* Task prompt *
Only those lines in the data below from the line containing "humphrey's (781, 480)" through the line containing "Rugburns (510, 1275)", both included, should be restated word for word.

(Dataset Opens)

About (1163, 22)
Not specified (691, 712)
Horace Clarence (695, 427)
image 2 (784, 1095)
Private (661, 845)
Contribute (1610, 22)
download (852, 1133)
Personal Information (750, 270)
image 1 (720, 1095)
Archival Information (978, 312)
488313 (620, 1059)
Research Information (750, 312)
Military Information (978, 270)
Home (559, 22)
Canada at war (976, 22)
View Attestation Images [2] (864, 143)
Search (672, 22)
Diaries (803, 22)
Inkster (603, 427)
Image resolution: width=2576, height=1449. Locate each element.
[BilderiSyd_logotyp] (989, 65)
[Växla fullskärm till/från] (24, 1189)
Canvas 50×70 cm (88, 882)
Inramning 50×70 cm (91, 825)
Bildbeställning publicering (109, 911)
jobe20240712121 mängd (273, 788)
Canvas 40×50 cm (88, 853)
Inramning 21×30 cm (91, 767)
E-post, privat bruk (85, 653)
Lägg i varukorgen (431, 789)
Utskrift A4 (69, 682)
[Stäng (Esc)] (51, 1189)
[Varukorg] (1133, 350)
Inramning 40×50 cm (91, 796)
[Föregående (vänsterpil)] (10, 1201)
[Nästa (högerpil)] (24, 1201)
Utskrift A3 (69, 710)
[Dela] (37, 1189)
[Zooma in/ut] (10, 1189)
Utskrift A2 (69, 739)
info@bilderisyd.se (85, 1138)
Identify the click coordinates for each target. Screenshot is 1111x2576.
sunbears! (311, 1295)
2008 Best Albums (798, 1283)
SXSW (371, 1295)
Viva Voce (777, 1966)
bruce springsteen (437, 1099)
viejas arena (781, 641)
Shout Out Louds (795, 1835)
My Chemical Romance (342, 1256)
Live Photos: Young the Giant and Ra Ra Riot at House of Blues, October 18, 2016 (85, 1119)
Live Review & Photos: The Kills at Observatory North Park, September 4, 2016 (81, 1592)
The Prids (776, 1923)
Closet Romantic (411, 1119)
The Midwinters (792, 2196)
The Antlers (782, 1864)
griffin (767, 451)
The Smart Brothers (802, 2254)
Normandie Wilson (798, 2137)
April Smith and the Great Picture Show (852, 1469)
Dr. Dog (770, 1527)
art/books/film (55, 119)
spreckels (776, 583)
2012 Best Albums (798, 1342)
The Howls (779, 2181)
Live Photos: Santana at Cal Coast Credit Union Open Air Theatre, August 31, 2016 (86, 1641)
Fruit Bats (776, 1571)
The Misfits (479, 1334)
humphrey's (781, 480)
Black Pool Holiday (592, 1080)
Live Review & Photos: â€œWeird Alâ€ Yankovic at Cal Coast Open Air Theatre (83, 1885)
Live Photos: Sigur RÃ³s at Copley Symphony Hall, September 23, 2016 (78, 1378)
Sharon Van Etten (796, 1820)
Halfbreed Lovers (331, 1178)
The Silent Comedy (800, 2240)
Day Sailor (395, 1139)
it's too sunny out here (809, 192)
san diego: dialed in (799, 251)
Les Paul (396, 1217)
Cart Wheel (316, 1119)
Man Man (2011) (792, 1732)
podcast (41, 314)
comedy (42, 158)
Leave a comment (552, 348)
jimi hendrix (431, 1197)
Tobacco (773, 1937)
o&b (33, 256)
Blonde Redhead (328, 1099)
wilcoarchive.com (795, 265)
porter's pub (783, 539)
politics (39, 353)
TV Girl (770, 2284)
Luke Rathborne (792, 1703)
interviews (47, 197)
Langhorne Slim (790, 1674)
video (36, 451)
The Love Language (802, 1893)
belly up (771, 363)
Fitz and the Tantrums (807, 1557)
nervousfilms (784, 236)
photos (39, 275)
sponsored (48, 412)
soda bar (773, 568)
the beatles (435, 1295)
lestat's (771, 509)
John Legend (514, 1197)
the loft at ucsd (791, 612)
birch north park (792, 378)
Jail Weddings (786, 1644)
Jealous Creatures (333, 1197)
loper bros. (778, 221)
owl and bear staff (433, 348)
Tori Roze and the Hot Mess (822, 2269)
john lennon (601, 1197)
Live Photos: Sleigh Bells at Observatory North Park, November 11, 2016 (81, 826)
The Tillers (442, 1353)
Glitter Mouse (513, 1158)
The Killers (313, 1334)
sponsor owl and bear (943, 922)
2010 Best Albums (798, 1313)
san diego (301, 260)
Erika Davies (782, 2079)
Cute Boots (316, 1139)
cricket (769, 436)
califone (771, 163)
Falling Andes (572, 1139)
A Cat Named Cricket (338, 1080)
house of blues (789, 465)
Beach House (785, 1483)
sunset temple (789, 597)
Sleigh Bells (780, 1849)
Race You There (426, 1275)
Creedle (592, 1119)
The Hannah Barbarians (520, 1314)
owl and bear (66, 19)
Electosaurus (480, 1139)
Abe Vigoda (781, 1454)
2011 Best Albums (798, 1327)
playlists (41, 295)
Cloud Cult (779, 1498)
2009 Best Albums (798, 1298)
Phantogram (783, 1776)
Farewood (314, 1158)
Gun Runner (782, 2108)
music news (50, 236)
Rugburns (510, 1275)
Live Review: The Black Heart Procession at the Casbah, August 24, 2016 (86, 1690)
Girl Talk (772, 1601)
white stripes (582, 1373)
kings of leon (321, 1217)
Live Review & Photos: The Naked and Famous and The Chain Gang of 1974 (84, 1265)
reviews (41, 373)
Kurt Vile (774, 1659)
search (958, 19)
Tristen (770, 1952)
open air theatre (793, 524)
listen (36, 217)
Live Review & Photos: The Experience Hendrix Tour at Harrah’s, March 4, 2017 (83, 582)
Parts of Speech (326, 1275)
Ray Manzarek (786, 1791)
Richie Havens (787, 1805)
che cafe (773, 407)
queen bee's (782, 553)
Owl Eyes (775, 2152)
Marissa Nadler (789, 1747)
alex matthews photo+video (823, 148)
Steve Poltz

(Dataset Closes)

* Output for this exercise *
humphrey's (781, 480)
Black Pool Holiday (592, 1080)
Live Review & Photos: â€œWeird Alâ€ Yankovic at Cal Coast Open Air Theatre (83, 1885)
Live Photos: Sigur RÃ³s at Copley Symphony Hall, September 23, 2016 (78, 1378)
Sharon Van Etten (796, 1820)
Halfbreed Lovers (331, 1178)
The Silent Comedy (800, 2240)
Day Sailor (395, 1139)
it's too sunny out here (809, 192)
san diego: dialed in (799, 251)
Les Paul (396, 1217)
Cart Wheel (316, 1119)
Man Man (2011) (792, 1732)
podcast (41, 314)
comedy (42, 158)
Leave a comment (552, 348)
jimi hendrix (431, 1197)
Tobacco (773, 1937)
o&b (33, 256)
Blonde Redhead (328, 1099)
wilcoarchive.com (795, 265)
porter's pub (783, 539)
politics (39, 353)
TV Girl (770, 2284)
Luke Rathborne (792, 1703)
interviews (47, 197)
Langhorne Slim (790, 1674)
video (36, 451)
The Love Language (802, 1893)
belly up (771, 363)
Fitz and the Tantrums (807, 1557)
nervousfilms (784, 236)
photos (39, 275)
sponsored (48, 412)
soda bar (773, 568)
the beatles (435, 1295)
lestat's (771, 509)
John Legend (514, 1197)
the loft at ucsd (791, 612)
birch north park (792, 378)
Jail Weddings (786, 1644)
Jealous Creatures (333, 1197)
loper bros. (778, 221)
owl and bear staff (433, 348)
Tori Roze and the Hot Mess (822, 2269)
john lennon (601, 1197)
Live Photos: Sleigh Bells at Observatory North Park, November 11, 2016 (81, 826)
The Tillers (442, 1353)
Glitter Mouse (513, 1158)
The Killers (313, 1334)
sponsor owl and bear (943, 922)
2010 Best Albums (798, 1313)
san diego (301, 260)
Erika Davies (782, 2079)
Cute Boots (316, 1139)
cricket (769, 436)
califone (771, 163)
Falling Andes (572, 1139)
A Cat Named Cricket (338, 1080)
house of blues (789, 465)
Beach House (785, 1483)
sunset temple (789, 597)
Sleigh Bells (780, 1849)
Race You There (426, 1275)
Creedle (592, 1119)
The Hannah Barbarians (520, 1314)
owl and bear (66, 19)
Electosaurus (480, 1139)
Abe Vigoda (781, 1454)
2011 Best Albums (798, 1327)
playlists (41, 295)
Cloud Cult (779, 1498)
2009 Best Albums (798, 1298)
Phantogram (783, 1776)
Farewood (314, 1158)
Gun Runner (782, 2108)
music news (50, 236)
Rugburns (510, 1275)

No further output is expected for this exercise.